What is being asked: In the material below, the line holding "This screenshot has" and every line after it should be reproduced exactly, please, with pictures omitted.

Source records:
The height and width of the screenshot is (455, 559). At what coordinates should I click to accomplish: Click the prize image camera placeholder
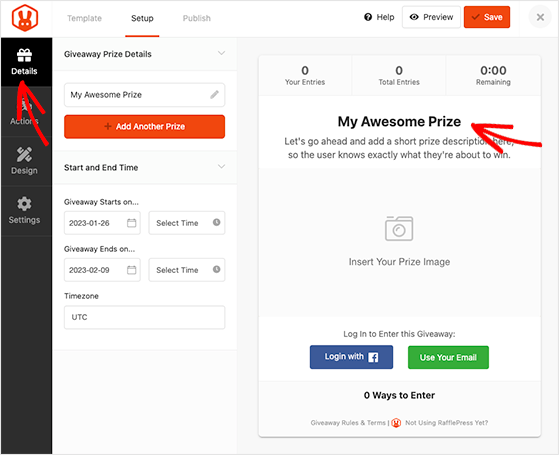coord(399,228)
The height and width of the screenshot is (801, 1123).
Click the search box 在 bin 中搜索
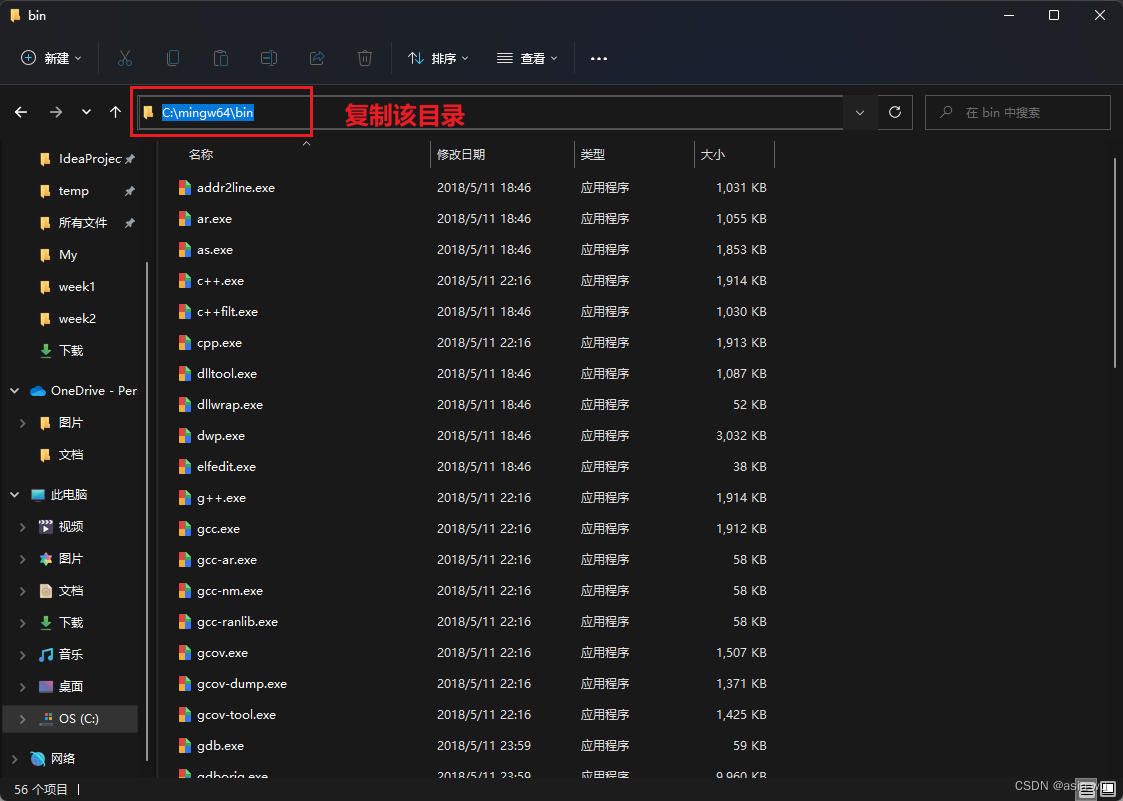1017,112
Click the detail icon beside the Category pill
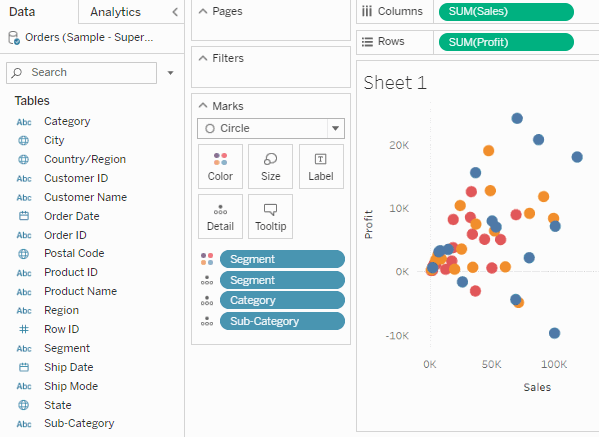Screen dimensions: 599x437 pos(207,301)
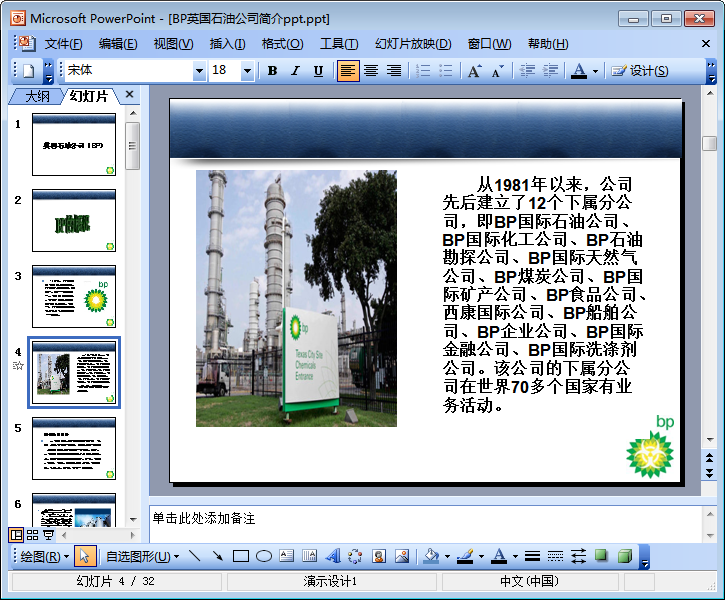Image resolution: width=725 pixels, height=600 pixels.
Task: Select the Oval drawing tool
Action: click(264, 557)
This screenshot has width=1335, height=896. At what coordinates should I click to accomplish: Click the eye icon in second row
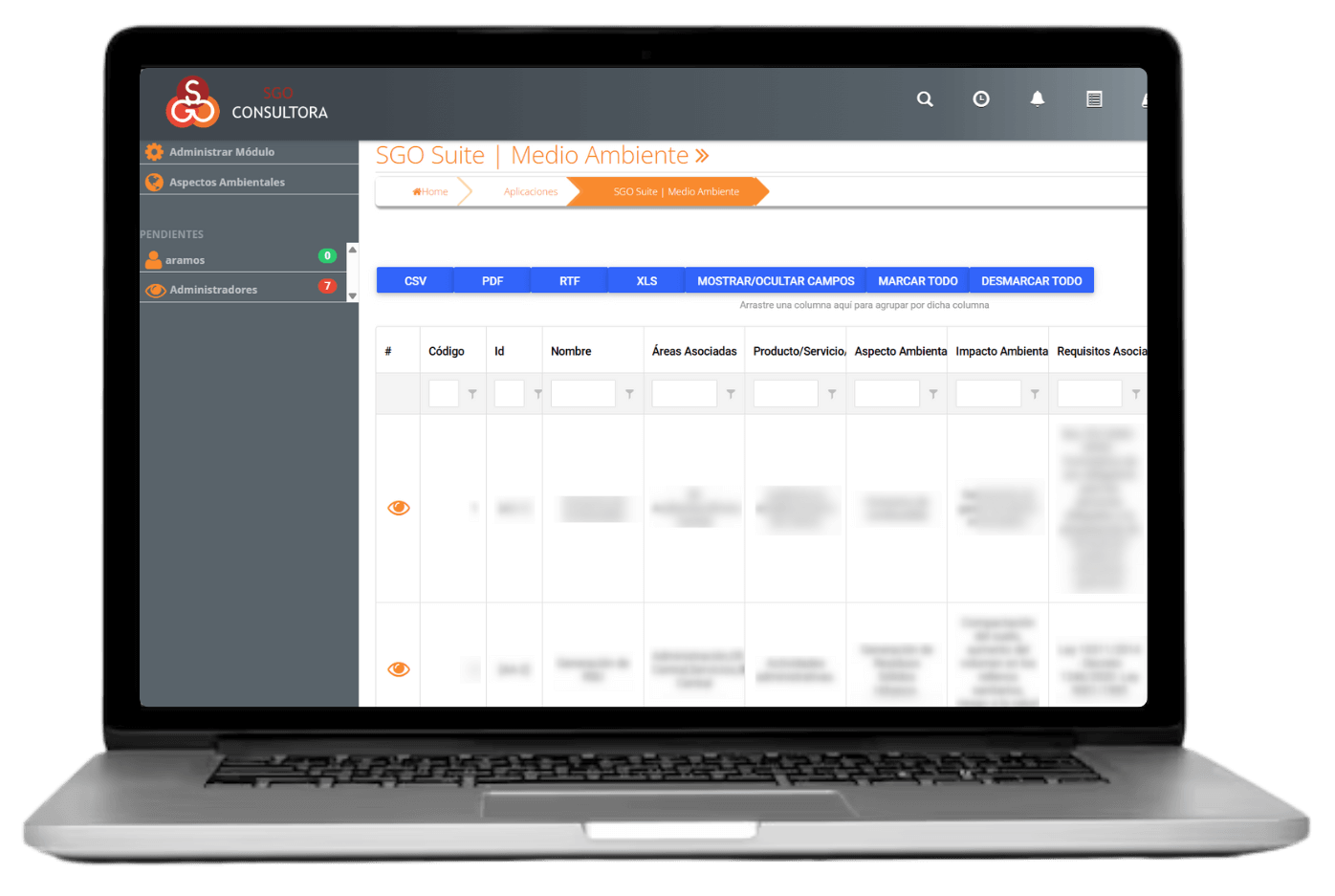[399, 669]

Exercise output:
This screenshot has width=1335, height=896. At what coordinates should I click to accomplish: Click the eye icon in second row
[399, 669]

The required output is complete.